If you’re curious about details, and about how to archive mail using AppleScript, read on.

All Mail is the real problem here: it’s every message you ever sent (and, depending on your settings, every message you ever deleted).  If you’re using AppleScript, say to archive messages, then “mailbox of message …” will always be “All Mail”.  If you “move theMessage to theArchiveMailbox” (assuming “theMessage” is a message and “theArchiveMailbox” is a mailbox), Mail will misbehave and add a label for theArchiveMailbox, while still leaving the old label.  So, it’ll appear in your inbox (for example) AND your archive mailbox (in Gmail, you’ll see it has 2 labels).  This isn’t really Apple’s fault (except that they’re pandering to consumer’s use of Gmail): since IMAP by design puts a message in a folder, and only one folder, “mailbox of message” can only return one folder.  If you’re using Gmail though, which “folder” is the message in if you can only return one folder?  “All Mail” is the logical answer.

So, if you stop Gmail from being a bad IMAP citizen by turning off “All Mail”, Mail can (and does) behave like a normal IMAP client again. “mailbox of message” will properly show the mailbox the message is in again.

So then if you want to archive your mail message from AppleScript, you do this:

tell application "Mail"
    set theMessage to selection --- Get the selected messages
    set accountName to name of account of mailbox of theMessage --- To find an archive mailbox.
    --- This gets a mailbox that contains "Archive".  Uses "last" so you could have
    --- "Archive 2014-02" and "Archive 2014-03" and it'd use "Archive 2014-03".
    set theArchiveMailbox to last item of (mailboxes of account accountName whose name contains "Archive")
    set theMessageId to message id of theMessage --- So we can find it again once it's moved.
    move theMessage to theArchiveMailbox --- Moves the message to the archive
end tell

Notice that line where we get the message id? That’s because theMessage is a reference to a message in an IMAP mailbox. Well, you just moved that message to a new mailbox. But, your reference still points to the old mailbox (e.g. ‘message 123 of mailbox “INBOX” of account “[email protected]” ‘). The “message id of theMessage” however is unique across all messages (everywhere in the world). So if you want to find your message in the archive (e.g. to mark it read, prove it’s moved, etc) you can do this:

set movedMessage to item 1 of (messages of theArchiveMailbox whose message id is theMessageId)

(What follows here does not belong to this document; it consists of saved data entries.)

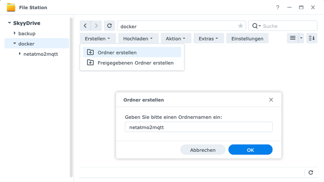Open view mode dropdown arrow
Viewport: 324px width, 182px height.
(301, 38)
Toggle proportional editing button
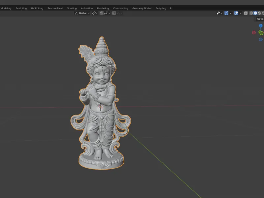 114,13
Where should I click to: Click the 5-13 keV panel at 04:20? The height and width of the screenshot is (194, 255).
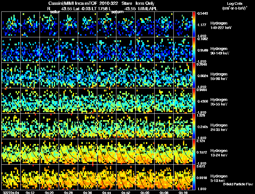pyautogui.click(x=49, y=177)
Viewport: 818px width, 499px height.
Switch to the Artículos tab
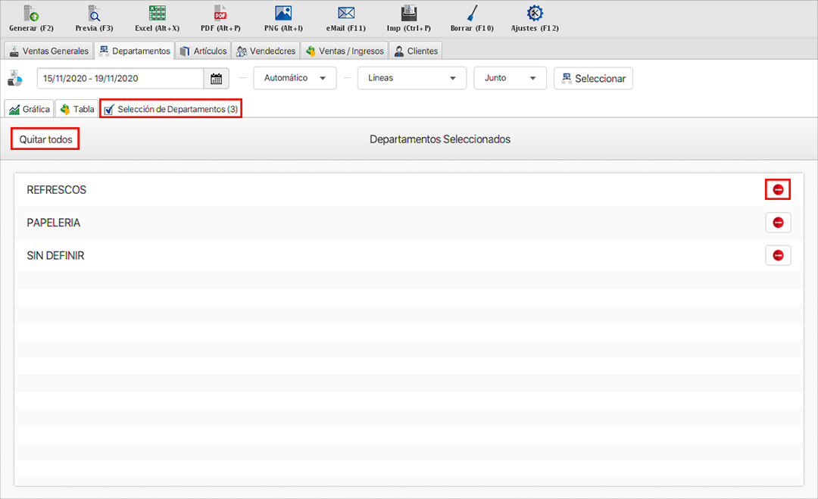[203, 51]
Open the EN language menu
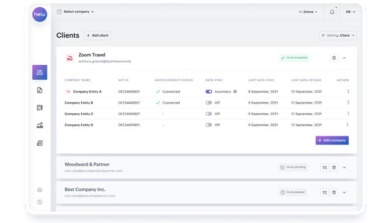Image resolution: width=391 pixels, height=223 pixels. point(350,11)
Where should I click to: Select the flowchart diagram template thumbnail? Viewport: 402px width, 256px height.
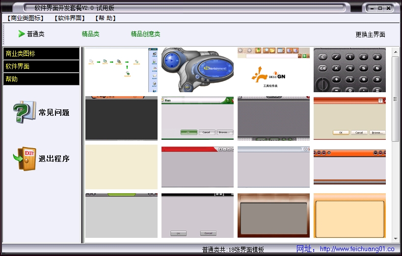pyautogui.click(x=121, y=70)
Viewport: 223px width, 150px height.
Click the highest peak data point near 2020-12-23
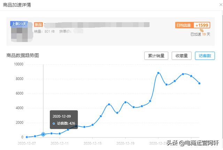[158, 73]
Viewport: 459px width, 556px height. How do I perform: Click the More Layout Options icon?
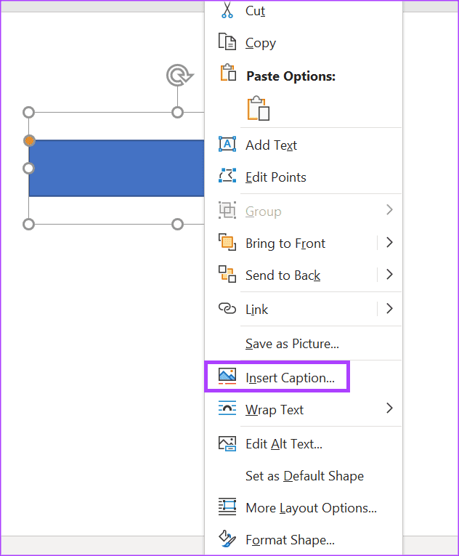click(x=227, y=507)
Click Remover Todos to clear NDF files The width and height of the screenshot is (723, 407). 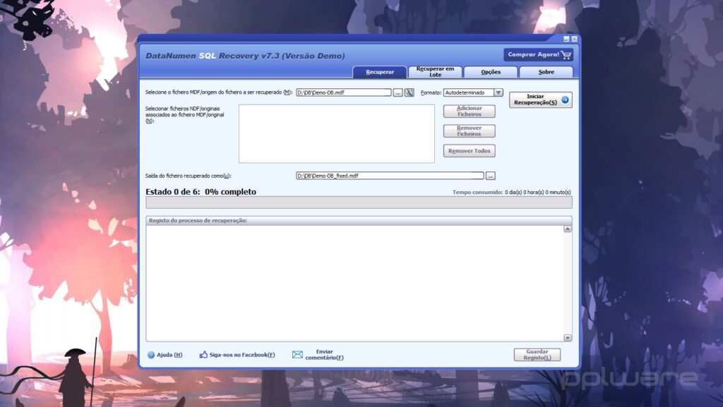469,150
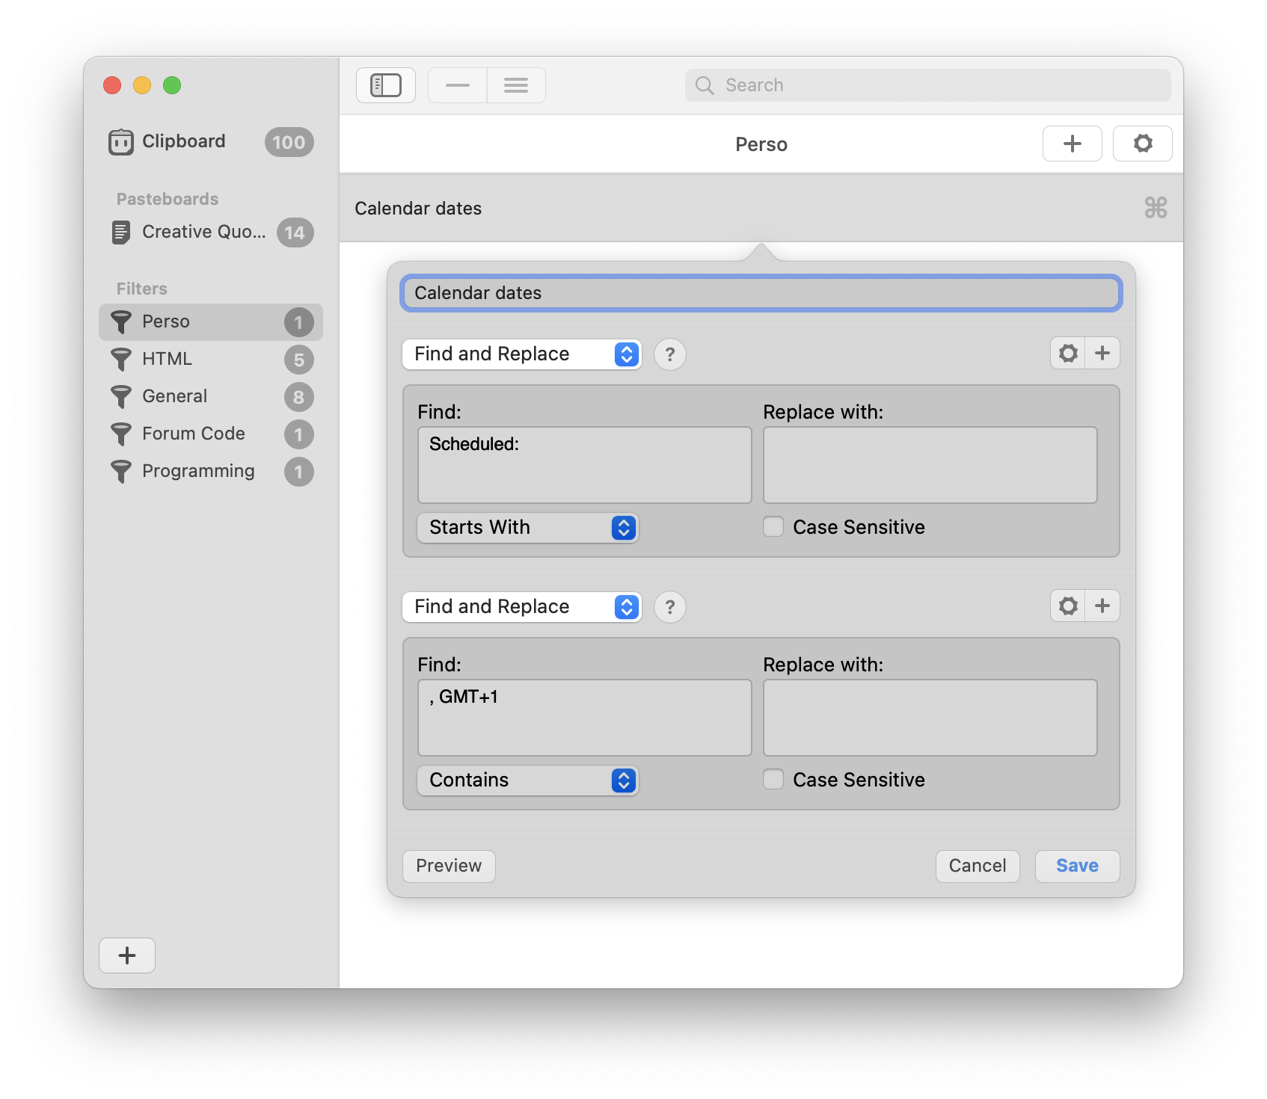Open gear options for second Find and Replace
Image resolution: width=1267 pixels, height=1099 pixels.
[1068, 606]
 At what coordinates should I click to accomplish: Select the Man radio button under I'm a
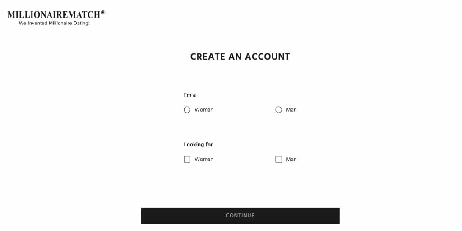[x=279, y=110]
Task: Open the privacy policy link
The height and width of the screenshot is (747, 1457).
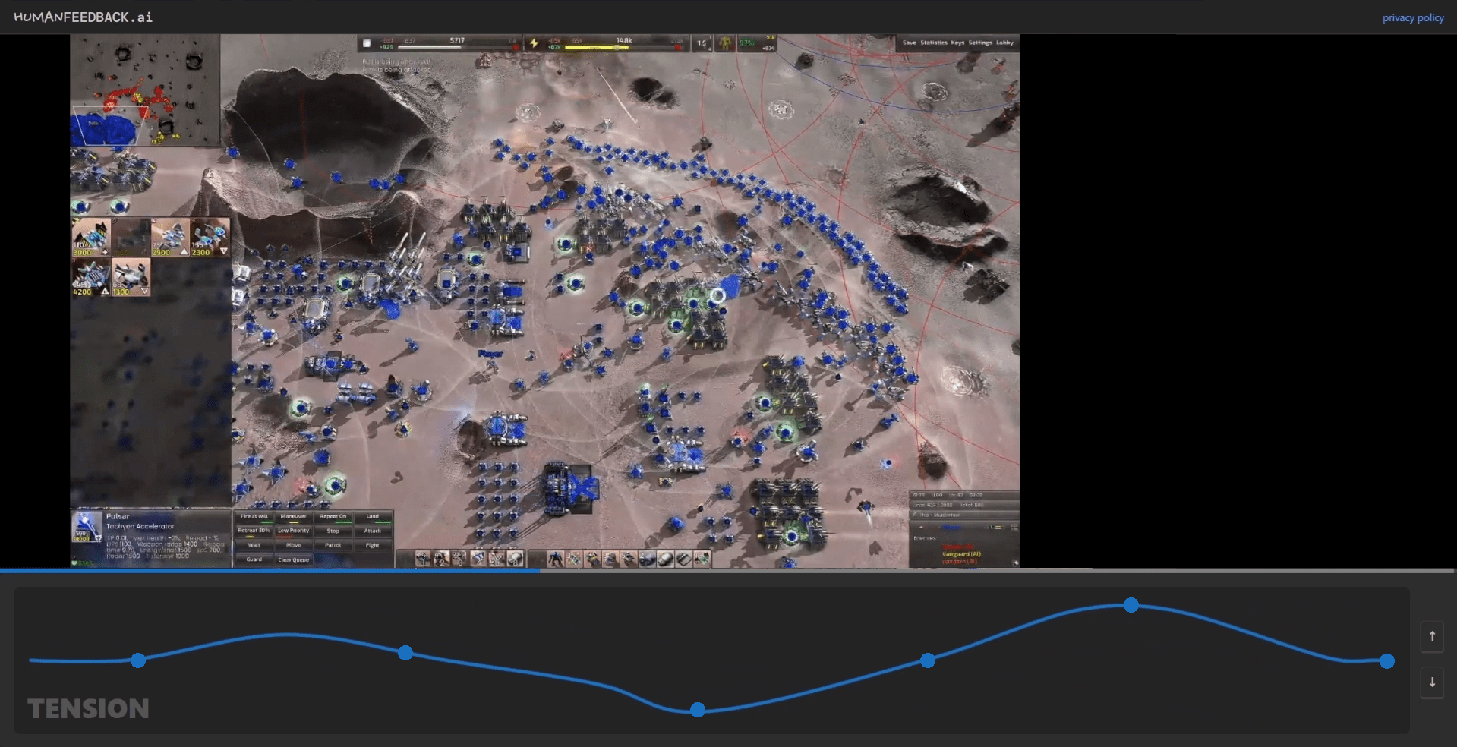Action: (x=1412, y=17)
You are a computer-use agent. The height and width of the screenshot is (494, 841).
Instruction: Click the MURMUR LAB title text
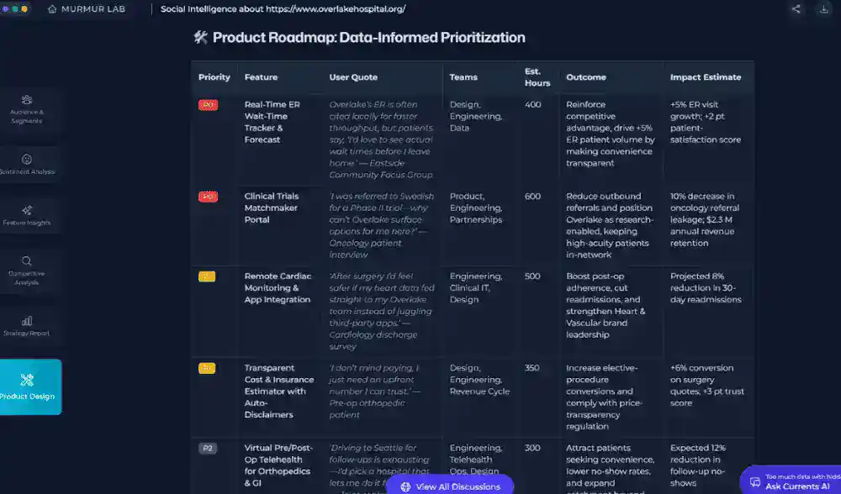click(93, 9)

If your message is there, movedMessage will contain a reference to it. If it’s not, that’ll generate an error (because you’ll be referencing item 1 of an empty list).

btw, don’t confuse “id of theMessage” (a number that has limited meaning only within Mail) with “message id of theMessage” (which is the unique message ID that the RFCs require all email messages to have).  We use the “message id” here to uniquely identify and find the moved message.